Vietnam, July 12: Political mayhem takes center stage in the UK following deadly attacks on British troops in Afghanistan where soldiers are told to fight an “unwinnable” war.
Voices of strife within the ruling Labor party have unified with the opposition about the recent attacks on British military. High-ranking Labor authorities have even blasted the government’s approach to the ongoing campaign in the southern Helmand province of Afghanistan.
Leading British politicians from the Labor administration slammed the British chief of general staff, General Sir Richard Dannatt, for his recent remarks calling for an additional 2,000 forces to the existing 9,000 in bid to stifle militancy around the Pakistan-Afghanistan border.
David Crausby, Labor MP, in the defense committee of the British parliament, criticized the General, accusing him of playing politics in the wake of the recent Taliban militia assault that killed eight soldiers in a single day, Britain’s daily, the Times reported.
“General Dannatt has crossed an important line. He is playing a high-risk game,” he said.
Crausby said, “It is not appropriate to play party politics at this time. Dannatt should just get on with the job. After the conflict, if there are lessons to be learnt, we should do so in a considered manner.”
Leader of the Conservatives, David Cameron, said the government’s failure in the handling of the war has become a “scandal.”
The latest deaths of British soldiers has rocked the capital. Rights campaigners along with journalists from leading UK media have pledged to stage a demonstration Monday on Downing Street to demand a speedy withdrawal of British forces from war-ravaged Afghanistan.

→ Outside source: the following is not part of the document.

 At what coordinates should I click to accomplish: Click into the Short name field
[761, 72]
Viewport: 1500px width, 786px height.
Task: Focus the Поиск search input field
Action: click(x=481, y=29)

Anti-war campaigners have likened the UK presence in Afghanistan to the 1960s US war in Vietnam, where over 300,000 US soldiers were killed.
“The troop ‘surge’ which was meant to pacify Helmand province has become a nightmare for the British army,” Stop the War coalition said on Saturday.
“This unwinnable war must stop now,” the movement concluded.
At least 184 UK troops have so far lost their lives in Afghanistan, which outnumbers the total number of British troops lost in action in Iraq.
Army generals have portrayed a ‘long hard summer’ for international service members in Afghanistan.